Angel meneó la cabeza. Las últimas obras del Artista del Corazón iban a darles a los críticos de arte, que ya aborrecían sus cuadros de forma unánime, motivos de sobra para ensañarse.
– Se lo van a cargar -murmuró Angel para sí, mientras Lainey desenrollaba una de las alfombras.
– Dios mío, esto cada vez se pone peor. Fíjate, esta es una alfombra para la base de la taza. Mi marido aprobó que estamparan su arte en algo que iba a estar a los pies del retrete. -Lainey la sostuvo en alto y observó a Angel a través de la inconfundible abertura.
La expresión horrorizada de Lainey enmarcada en aquella pequeña alfombra fue algo demasiado cómico, y Angel tuvo que morderse el labio para contener una carcajada.
– ¿Qué ocurre? -preguntó Lainey, acercándose a ella-. ¿Estás bien?
– Mmm, mmm -consiguió musitar Angel, mientras asentía con rápidos movimientos de cabeza.
– Tú te estás riendo…
Entonces, Angel se sintió culpable y se concentró para dejar de reír y disculparse con la viuda. Pero Lainey seguía mirando la alfombrilla con expresión aterrada.
– Después del papel higiénico Artista del Corazón, esto es lo más hortera que he visto en toda mi vida -dijo en tono sombrío.

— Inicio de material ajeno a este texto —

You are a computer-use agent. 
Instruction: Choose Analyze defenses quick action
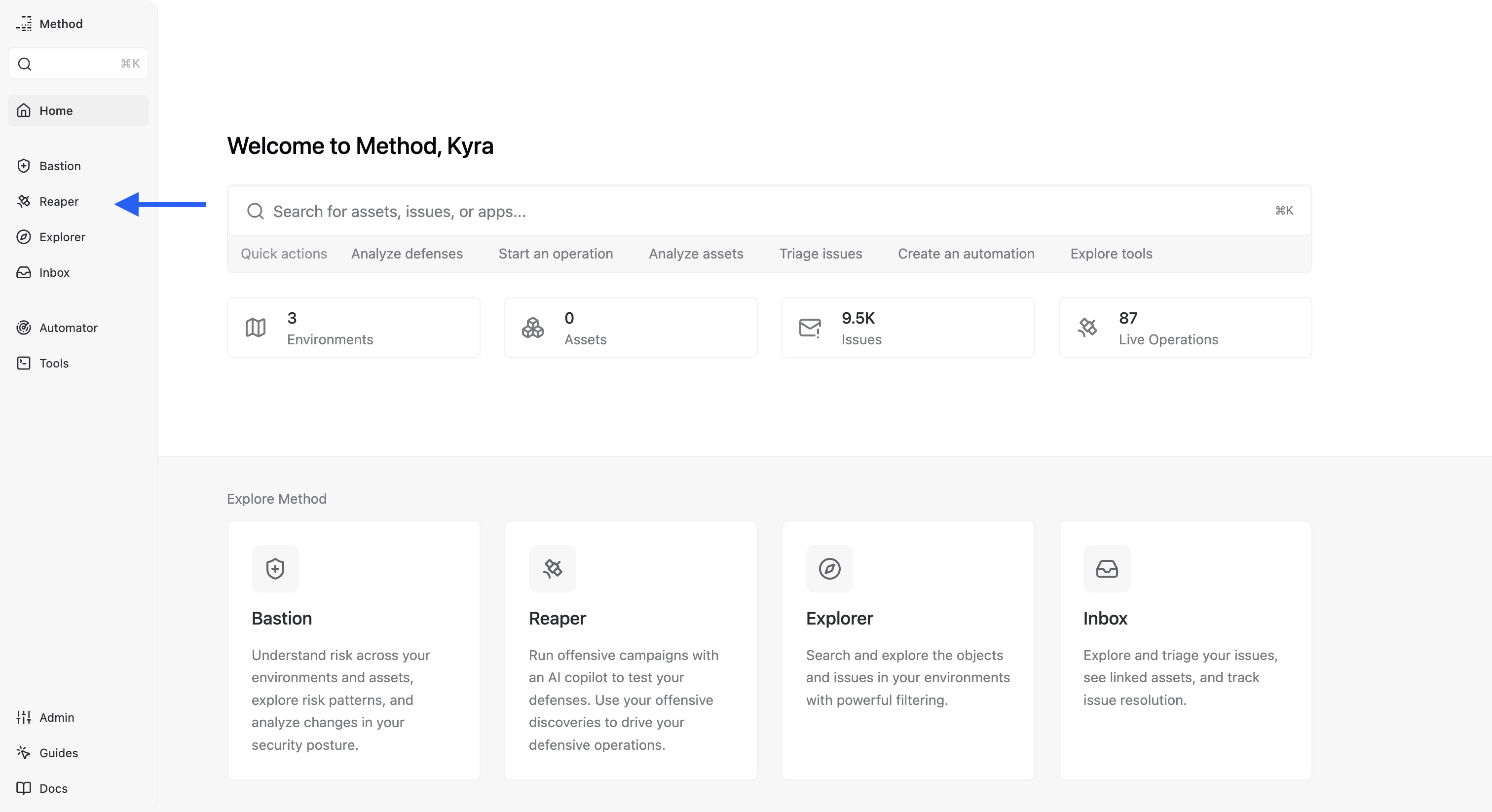point(407,254)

– ¿Papel higiénico? -repitió Angel.
Y entonces, sin poder evitarlo, soltó una sonora risotada. Lainey tampoco pudo contenerse y empezó a reírse con naturalidad. Para empeorar aún más las cosas, se agarró al brazo de Angel como si ambas estuvieran compartiendo algo, como si fueran buenas amigas.
– ¿A santo de qué? -consiguió articular Lainey, todavía enlazada a Angel y agitando la alfombra con la otra mano-. ¿A qué viene esto? ¿En qué diablos estaba pensando cuando se le ocurrió esto?
Angel no pudo contenerse.
– ¿En que quería que el mundo pensara en él en todo momento?
Aquello volvió a provocar grandes carcajadas. Cuando se les pasó el ataque, Angel le sirvió café a Lainey. Tomó su taza y se sentó junto a ella a la mesa.
La mujer apartó aquellos objetos hacia un lado y, resignada, añadió:
– Lo que me duele es que esto sea la última aportación que Stephen haya dado al mundo del arte.
Angel sorbió un poco de café.
– ¿Tú no estabas de acuerdo en quemar sus cuadros?
Lainey se encogió de hombros.
– Ese era su deseo, que quemáramos las obras incompletas. Lo cual significa que hemos perdido todo su trabajo del año pasado. Tenía la costumbre de dejar un trozo inacabado en cada uno de los cuadros, y cuando llegaba el mes antes de la exposición, se ponía a pintar como un loco para terminarlos. Recuerdo que le llevaba comida a la torre, pero la mitad de las veces ni la tocaba.